House Price Appreciation by State and Metro Area: The First Quarter of 2024

Despite higher mortgage rates, limited resale inventory and strong growth in demand continued to put upward pressure on house prices. House price appreciation was recorded in all 50 states and the District of Columbia.

According to the quarterly all-transactions House Price Index (HPI) released by the Federal Housing Finance Agency (FHFA), U.S. house prices rose 6.3% between the first quarter of 2023 and the first quarter of 2024. Nationally, house prices have experienced positive annual appreciation for each quarter since the third quarter of 2012.

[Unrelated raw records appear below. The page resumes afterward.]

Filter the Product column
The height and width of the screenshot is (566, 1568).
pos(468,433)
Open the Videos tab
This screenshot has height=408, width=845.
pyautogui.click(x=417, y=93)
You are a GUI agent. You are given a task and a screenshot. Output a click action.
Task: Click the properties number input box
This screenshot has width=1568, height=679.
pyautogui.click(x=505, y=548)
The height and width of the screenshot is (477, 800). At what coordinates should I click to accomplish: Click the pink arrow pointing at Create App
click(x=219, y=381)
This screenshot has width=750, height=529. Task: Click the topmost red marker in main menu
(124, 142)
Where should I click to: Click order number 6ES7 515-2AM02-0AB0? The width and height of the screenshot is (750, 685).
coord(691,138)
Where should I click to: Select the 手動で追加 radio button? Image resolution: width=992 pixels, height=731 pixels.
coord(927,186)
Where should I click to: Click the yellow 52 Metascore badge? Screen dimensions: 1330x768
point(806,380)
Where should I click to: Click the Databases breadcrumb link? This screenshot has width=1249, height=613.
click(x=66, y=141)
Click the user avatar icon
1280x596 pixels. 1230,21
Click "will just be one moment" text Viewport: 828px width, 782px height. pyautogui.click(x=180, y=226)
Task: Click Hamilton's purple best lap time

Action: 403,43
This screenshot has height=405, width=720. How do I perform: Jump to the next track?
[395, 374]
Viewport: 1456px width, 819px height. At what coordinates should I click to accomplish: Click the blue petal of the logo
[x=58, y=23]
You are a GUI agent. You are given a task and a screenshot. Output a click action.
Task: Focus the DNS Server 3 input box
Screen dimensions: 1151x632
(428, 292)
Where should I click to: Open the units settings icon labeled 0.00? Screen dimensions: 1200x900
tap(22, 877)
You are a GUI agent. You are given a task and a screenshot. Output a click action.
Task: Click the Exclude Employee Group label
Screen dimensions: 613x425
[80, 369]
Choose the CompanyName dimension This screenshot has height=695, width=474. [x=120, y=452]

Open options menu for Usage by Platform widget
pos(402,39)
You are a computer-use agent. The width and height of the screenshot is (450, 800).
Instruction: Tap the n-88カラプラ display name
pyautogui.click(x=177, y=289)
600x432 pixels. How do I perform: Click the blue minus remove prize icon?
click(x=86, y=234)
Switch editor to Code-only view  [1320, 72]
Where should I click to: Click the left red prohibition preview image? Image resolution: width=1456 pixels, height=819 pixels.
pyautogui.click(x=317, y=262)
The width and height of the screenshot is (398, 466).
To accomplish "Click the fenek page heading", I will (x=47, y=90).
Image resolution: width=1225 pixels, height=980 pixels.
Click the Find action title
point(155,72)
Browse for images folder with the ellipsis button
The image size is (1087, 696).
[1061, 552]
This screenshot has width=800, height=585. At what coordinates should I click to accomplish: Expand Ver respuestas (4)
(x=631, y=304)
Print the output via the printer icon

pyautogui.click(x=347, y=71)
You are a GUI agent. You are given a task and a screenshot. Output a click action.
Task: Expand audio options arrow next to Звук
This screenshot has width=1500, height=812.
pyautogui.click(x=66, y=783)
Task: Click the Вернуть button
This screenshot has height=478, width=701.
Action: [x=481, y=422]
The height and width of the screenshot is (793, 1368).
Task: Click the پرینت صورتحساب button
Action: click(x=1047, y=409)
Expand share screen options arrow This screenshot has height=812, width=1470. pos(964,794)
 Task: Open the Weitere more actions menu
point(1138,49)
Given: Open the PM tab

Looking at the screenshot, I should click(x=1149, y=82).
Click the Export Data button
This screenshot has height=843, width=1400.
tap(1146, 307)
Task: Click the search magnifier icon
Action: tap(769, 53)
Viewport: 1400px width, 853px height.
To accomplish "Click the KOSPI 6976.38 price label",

The quarterly FHFA HPI not only reports house prices at the national level, but it also provides insights about house price fluctuations at the state and metro area levels. The FHFA HPI used in this article is the all-transactions index, measuring average price changes in repeat sales or refinancings on the same single-family properties.

Over the past four years, house prices have increased dramatically, and are much higher than they were before the pandemic. Nationally, house prices rose 47.7% between the first quarter of 2020 and the first quarter of 2024. At the state level, Florida led the way with the highest price appreciation (+67.0%) due to strong population growth and limited housing supply. It was followed by Maine with a 63.6% gain, and Tennessee with a 61.7% gain. Meanwhile, the District of Columbia had the lowest price growth (+14.6%) as people moved away from the high-density areas and toward more affordable suburbs.

House prices have changed unevenly across U.S. metro areas, from the first quarter of 2020 to the first quarter of 2024. House price appreciation ranged from 12.2% to 81.1%. More than half of the metro areas saw house prices rise by more than the national price growth rate of 47.7%. House prices in the South and the West have grown faster than the prices in the Midwest and Northeast. Within the top 20 metro areas that had the highest house price appreciation, 13 metro areas are located in the South Atlantic Division and four in the East South Central Division, while none of them were in the Midwest.